• **Textauszug**:
..............................
# Alternativen zur Abhakmatte



## Steffen90 (2. April 2007)

moin
gibt es alternativen zu einer abhakmatte?
ich bin nur ein gelegenheitskarpfenangler un da wär ich sehr froh wenn es irgendeine alternative zur abhakmatte gibt! 
was ich mir überlegt hab: einfach eine plastiktüte mit watte ausstopfen und oben zukleben|bla:  ist schnell passiert und müsste doch eingendlich auch gehn!


----------



## AltBierAngler (2. April 2007)

*AW: Alternativen zur Abhakmatte*

dann kauf dir lieber ne billige gibts für unter 10 euro und kann mehr als ne plastiktüte, it vorallem unkomplizierter..


----------



## Steffen90 (2. April 2007)

*AW: Alternativen zur Abhakmatte*

ja da gibts nochn problem.... ich geb viel zu viel geld fürs angeln aus.... meint jedenfalls mein vater!|krach: 
deshalb frag ich halt obs irgendeine alternative gibt!


----------



## bennie (2. April 2007)

*AW: Alternativen zur Abhakmatte*

keine wirkliche.... spar halt woanders


----------



## Steffen90 (2. April 2007)

*AW: Alternativen zur Abhakmatte*

das sagst du so leicht..... und zum händler geht auch nur alle 2 monate! also irgendwas muss bis spätestens donnerstag her!


----------



## bennie (2. April 2007)
..............................
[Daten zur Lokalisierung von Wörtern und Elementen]
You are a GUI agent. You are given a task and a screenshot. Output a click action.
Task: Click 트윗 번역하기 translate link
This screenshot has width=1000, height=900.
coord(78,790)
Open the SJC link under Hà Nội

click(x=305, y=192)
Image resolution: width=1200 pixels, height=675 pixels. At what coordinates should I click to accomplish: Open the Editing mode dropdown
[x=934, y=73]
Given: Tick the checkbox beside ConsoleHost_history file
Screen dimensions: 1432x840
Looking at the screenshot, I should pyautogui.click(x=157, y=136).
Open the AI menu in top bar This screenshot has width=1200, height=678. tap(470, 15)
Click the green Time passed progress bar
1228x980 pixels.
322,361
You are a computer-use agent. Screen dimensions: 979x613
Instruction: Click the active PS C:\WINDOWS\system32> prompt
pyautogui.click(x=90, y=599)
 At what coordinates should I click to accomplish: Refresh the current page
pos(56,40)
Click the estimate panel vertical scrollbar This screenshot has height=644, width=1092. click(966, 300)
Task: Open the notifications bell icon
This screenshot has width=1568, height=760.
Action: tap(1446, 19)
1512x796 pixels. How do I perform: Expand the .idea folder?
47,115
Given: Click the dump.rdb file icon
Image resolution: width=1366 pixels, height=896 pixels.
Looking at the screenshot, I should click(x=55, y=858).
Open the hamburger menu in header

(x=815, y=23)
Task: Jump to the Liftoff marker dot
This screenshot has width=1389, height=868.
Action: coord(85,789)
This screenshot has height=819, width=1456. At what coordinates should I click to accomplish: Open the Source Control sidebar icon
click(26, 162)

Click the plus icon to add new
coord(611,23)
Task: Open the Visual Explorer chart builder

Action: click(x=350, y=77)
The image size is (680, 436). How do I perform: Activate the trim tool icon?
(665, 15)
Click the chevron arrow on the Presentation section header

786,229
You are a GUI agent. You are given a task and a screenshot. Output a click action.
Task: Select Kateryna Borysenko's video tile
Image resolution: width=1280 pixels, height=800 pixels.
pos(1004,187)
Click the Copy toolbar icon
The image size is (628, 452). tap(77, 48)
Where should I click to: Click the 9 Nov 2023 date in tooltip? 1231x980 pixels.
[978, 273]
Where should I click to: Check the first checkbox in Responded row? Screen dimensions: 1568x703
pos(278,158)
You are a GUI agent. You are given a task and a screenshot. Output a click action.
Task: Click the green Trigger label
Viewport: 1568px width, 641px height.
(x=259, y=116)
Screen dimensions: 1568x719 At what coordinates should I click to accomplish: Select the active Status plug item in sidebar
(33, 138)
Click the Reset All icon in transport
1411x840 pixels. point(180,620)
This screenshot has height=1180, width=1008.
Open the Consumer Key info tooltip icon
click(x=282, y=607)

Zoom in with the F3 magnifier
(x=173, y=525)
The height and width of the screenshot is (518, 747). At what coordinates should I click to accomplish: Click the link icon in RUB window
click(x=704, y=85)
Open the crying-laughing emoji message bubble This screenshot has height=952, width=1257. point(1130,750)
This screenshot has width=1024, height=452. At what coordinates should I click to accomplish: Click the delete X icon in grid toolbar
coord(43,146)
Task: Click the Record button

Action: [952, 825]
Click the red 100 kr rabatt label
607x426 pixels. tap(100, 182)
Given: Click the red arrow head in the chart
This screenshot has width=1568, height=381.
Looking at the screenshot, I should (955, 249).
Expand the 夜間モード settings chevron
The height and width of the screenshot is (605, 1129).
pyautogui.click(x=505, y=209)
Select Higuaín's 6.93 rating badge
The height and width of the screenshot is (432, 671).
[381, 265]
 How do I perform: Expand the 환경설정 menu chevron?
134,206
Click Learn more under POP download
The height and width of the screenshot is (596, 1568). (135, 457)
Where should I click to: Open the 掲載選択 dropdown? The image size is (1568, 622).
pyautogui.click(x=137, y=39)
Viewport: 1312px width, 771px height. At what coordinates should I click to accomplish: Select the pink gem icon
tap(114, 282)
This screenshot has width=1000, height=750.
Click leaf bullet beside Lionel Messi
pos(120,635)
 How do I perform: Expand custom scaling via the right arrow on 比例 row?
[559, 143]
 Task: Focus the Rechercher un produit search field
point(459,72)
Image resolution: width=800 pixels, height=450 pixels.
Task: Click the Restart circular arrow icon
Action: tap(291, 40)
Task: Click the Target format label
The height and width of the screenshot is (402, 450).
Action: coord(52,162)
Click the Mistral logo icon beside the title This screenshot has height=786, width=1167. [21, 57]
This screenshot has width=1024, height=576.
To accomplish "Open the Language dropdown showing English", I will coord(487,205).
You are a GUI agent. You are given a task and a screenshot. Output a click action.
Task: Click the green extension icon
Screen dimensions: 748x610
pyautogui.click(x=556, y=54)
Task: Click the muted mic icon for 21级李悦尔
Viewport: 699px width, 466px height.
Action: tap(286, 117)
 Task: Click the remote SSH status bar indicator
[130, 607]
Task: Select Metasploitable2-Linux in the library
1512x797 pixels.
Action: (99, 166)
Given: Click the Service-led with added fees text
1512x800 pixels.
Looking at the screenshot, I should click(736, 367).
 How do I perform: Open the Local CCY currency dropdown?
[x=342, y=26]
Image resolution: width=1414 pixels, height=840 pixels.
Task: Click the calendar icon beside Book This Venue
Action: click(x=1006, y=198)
..............................
• **Zu erledigende Aufgaben**:
(A) Bearbeiten Sie den Forumsthread über Alternativen zur Abhakmatte ab „was ich mir“ bis einschließlich „eingendlich auch gehn!“, und setzen Sie dabei „mülltüte“ an die Stelle von „plastiktüte“.
(B) Nehmen Sie den Forumsthread über Alternativen zur Abhakmatte im Anschluss an seine letzte Zeile wieder auf und führen Sie ihn weiter.
Das Material spielt hierfür keine Rolle.

• **Ergebnisse je Aufgabe**:
(A)
was ich mir überlegt hab: einfach eine mülltüte mit watte ausstopfen und oben zukleben|bla:  ist schnell passiert und müsste doch eingendlich auch gehn!

(B)
*AW: Alternativen zur Abhakmatte*

ok, eine hab ich ... Keschern, im Wasser abhaken, hochheben - Foto und tschüss ......


----------



## Steffen90 (2. April 2007)

*AW: Alternativen zur Abhakmatte*

so gehts auch:q  ich denk ich kescher die jungs und hak sie ohne foto im wasser ab! ist auf jeden fall am schonensden! esseidenn es ist nen 20 pfünder:q  der wird noch fotografiert!


----------



## AltBierAngler (2. April 2007)

*AW: Alternativen zur Abhakmatte*

sonst stell dir n kleines eimerchen wasser hin und wenn du einen gekeschert hast schütt das aus und leg den aufs feuchte grass, im wasser kann das schon mal in die hose gehen....

mfg chris


----------



## Steffen90 (2. April 2007)

*AW: Alternativen zur Abhakmatte*

das mit dem im wasser abhaken klappt schon! auf das sehr spärlich vorhandene gras leg ich keinen fisch! die steinchen und der sand würden ihm nicht so gut bekommen!

also meine liste für die nächsten anschaffungen ist schon wieder viiiiiiieeeeellll zu lang! aber was sein muss das muss eben sein!


----------



## AltBierAngler (2. April 2007)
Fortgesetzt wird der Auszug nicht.